If the auxiliary unit works on ground as I assume it does, then all you have to do is run a wire from that unit and splice it into the wiring harness. I'd do it just forward of the fuel tank selector valve.
0 resistance to ground = "Full"
Infinite resistance to ground = "Empty"
0 resistance to ground = "Full"
Infinite resistance to ground = "Empty"
Low resistance indicates an EMPTY tank; high resistance indicates a FULL tank.
To the OP, what do you mean by "hand"? So the aux tank has a sending unit, but no float/arm? You'd need to know the resistance range of the aux sending unit.
IIRC ~22.5 ohms = empty and ~ 160 ohms = full. Yellow/White wire is the fuel gauge connection you want to tap into is the aux tank sender unit is compatible.
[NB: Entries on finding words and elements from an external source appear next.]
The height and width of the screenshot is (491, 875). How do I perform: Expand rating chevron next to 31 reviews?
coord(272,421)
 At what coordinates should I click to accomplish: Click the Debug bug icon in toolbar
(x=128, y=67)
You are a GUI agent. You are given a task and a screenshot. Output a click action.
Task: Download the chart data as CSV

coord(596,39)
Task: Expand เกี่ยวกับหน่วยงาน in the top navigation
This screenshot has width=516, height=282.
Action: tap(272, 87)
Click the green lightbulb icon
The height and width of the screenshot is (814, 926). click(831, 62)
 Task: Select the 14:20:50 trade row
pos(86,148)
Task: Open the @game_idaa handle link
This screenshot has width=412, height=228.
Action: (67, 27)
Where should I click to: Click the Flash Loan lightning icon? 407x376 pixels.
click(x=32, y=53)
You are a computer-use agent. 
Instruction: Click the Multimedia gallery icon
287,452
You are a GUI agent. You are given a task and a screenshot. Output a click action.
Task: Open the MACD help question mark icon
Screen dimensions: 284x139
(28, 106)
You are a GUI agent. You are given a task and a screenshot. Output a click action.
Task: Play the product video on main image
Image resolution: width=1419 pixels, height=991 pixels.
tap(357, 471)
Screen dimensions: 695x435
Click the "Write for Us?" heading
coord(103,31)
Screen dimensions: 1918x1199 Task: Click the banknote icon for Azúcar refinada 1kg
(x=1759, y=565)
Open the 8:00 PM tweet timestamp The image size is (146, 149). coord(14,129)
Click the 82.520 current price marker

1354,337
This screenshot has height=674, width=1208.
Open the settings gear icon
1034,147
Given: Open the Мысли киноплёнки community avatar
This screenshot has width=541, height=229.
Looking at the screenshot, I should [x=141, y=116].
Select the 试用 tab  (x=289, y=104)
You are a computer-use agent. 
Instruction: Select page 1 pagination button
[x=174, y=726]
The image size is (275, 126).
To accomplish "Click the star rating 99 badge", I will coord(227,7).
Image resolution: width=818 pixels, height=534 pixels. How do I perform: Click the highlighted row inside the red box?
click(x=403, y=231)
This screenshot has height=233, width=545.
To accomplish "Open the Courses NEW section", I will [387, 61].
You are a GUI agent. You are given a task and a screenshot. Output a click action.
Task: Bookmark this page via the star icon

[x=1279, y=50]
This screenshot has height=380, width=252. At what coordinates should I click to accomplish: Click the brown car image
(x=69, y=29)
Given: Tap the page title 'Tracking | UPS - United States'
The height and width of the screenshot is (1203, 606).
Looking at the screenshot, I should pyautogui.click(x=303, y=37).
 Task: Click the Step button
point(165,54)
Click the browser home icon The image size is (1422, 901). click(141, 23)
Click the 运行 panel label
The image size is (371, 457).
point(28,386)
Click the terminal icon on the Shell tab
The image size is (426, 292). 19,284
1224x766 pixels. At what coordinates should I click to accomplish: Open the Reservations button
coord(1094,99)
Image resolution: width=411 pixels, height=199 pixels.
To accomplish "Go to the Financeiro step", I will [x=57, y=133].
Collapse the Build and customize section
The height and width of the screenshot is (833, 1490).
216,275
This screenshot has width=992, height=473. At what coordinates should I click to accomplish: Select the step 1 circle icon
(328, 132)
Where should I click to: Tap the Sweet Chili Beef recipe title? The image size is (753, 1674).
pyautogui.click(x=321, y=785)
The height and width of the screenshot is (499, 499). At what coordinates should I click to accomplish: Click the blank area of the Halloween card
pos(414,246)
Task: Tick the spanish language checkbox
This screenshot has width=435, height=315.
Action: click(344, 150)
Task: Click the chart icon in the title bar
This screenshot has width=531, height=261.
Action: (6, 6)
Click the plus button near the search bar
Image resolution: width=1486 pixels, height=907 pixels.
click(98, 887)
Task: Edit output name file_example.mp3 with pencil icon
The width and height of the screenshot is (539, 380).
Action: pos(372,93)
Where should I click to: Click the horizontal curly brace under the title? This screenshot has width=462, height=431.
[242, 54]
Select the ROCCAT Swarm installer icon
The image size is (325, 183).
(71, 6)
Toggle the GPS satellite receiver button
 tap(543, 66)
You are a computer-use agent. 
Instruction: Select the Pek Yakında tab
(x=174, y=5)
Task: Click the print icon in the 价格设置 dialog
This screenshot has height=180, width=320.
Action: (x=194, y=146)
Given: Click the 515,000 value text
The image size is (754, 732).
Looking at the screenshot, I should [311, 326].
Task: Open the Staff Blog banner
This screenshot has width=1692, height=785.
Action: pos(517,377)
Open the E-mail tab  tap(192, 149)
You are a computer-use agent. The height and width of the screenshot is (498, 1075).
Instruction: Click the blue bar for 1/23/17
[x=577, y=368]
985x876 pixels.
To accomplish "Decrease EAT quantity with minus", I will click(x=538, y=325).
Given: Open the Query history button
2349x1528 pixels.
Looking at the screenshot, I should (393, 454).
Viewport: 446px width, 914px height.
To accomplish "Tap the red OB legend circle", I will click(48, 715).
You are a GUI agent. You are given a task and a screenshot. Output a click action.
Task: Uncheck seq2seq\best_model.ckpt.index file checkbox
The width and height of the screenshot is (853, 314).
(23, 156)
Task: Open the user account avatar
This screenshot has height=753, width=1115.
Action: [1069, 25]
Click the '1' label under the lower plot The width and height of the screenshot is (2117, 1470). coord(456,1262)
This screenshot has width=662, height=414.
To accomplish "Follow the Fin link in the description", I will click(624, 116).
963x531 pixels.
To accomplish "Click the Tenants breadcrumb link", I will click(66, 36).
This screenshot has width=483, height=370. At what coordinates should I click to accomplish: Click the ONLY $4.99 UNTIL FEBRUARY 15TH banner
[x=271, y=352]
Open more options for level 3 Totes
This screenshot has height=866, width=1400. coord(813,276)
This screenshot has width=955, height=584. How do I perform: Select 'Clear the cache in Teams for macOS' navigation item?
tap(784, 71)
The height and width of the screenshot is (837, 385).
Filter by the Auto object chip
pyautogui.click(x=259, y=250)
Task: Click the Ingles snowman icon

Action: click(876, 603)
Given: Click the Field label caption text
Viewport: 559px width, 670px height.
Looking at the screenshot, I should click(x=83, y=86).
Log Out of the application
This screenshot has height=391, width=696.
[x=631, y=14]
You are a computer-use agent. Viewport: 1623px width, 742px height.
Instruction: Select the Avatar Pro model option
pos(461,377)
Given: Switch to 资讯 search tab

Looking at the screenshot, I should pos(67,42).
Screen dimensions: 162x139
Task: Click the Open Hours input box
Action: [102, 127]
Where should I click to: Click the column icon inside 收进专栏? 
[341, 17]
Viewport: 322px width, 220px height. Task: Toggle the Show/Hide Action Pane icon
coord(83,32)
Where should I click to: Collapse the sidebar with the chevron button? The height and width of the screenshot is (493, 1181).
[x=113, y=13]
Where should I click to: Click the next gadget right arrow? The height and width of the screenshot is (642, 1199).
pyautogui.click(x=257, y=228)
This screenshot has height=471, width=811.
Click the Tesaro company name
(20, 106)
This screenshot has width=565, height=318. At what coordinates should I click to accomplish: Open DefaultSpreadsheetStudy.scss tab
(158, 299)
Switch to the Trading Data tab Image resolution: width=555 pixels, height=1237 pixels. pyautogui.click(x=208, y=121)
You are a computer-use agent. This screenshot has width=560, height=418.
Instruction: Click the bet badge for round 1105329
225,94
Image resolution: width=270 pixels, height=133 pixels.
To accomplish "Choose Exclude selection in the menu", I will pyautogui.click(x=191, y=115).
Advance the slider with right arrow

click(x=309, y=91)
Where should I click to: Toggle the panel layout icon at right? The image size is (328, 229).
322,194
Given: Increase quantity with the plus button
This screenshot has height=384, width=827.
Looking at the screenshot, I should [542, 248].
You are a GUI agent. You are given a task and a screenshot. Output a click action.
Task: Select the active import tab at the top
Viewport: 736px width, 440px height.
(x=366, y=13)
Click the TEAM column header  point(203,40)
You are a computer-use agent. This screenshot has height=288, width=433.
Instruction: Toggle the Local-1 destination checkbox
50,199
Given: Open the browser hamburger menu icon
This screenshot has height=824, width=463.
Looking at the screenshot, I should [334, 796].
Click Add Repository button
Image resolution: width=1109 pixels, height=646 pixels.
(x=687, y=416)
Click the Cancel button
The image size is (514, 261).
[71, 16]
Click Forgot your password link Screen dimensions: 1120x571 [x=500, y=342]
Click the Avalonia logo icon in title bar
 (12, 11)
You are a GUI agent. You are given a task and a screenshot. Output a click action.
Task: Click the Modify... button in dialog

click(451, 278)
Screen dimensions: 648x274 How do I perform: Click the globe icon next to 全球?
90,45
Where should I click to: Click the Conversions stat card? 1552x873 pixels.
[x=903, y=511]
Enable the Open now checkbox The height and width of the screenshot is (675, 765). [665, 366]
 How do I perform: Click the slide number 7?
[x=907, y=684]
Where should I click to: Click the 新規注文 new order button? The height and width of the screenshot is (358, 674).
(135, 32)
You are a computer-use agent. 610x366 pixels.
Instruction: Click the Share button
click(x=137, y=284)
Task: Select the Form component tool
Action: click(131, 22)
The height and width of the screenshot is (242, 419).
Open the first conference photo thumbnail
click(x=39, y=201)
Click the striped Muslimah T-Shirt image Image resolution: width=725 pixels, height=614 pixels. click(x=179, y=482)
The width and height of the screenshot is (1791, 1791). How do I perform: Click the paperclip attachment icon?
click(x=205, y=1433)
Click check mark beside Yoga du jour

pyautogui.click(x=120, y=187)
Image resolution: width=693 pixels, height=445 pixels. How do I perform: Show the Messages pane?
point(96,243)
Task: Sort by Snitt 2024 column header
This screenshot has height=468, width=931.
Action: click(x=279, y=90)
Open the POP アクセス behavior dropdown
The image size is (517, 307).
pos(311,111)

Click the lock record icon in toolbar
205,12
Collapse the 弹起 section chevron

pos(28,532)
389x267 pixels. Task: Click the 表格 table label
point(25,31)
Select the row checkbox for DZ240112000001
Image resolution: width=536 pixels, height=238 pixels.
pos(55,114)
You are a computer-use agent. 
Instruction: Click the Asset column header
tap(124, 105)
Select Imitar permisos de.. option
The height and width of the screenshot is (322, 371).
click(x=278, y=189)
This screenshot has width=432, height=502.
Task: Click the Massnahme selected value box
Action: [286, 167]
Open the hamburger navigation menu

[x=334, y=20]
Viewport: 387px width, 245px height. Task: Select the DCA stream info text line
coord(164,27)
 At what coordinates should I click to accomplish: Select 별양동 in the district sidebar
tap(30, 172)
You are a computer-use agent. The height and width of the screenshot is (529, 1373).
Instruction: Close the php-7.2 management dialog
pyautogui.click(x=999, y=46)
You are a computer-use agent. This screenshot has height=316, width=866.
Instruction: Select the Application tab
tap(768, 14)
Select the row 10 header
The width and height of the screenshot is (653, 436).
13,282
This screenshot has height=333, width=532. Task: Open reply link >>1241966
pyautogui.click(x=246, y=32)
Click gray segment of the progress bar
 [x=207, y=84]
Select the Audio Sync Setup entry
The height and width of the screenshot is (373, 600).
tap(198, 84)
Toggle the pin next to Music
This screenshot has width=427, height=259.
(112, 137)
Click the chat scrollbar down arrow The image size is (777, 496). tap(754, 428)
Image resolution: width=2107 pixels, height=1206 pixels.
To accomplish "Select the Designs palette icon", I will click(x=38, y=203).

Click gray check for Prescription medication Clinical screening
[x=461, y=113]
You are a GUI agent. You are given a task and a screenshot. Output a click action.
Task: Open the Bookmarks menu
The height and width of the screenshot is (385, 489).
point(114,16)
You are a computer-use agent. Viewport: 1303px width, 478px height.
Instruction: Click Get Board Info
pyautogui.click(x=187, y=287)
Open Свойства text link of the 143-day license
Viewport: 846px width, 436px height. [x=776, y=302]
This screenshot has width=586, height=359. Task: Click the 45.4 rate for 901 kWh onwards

Also it is an aftermarket sending unit it has two wires only so I guess it does work off of ground. Anyone know the ohms that the factory gauge works on I think I can look the one I have in the aux tank back up and find the ohms on it and see if they are compatible or will it WOR with the factory gauge as long as its wired into the factory harness correctly?
OK the one I have in the aux tank says its 32 to 240 ohms if that helps.
Probably not. See Hussler's post ^^^^^; I don't remember the exact numbers, but it's something around what he posted (20-ish empty, 150-ish full). So if that 32-240 range is 32 full, 240 empty, it DEFinitely won't work. If it 32 empty, 240 full, then it will give you a ball park, but it wil probably read way past full (over 150 ohms) until it's getting close to half, and then the gauge will start to drop fast.
IIRC, the sending units are just clipped onto the return pipes on the OEM assemblies. I wonder you could remove one from one of them that you're decommissioning, and somehow incorporate it into the pickup assembly on the aux tank, just with a longer arm for the float.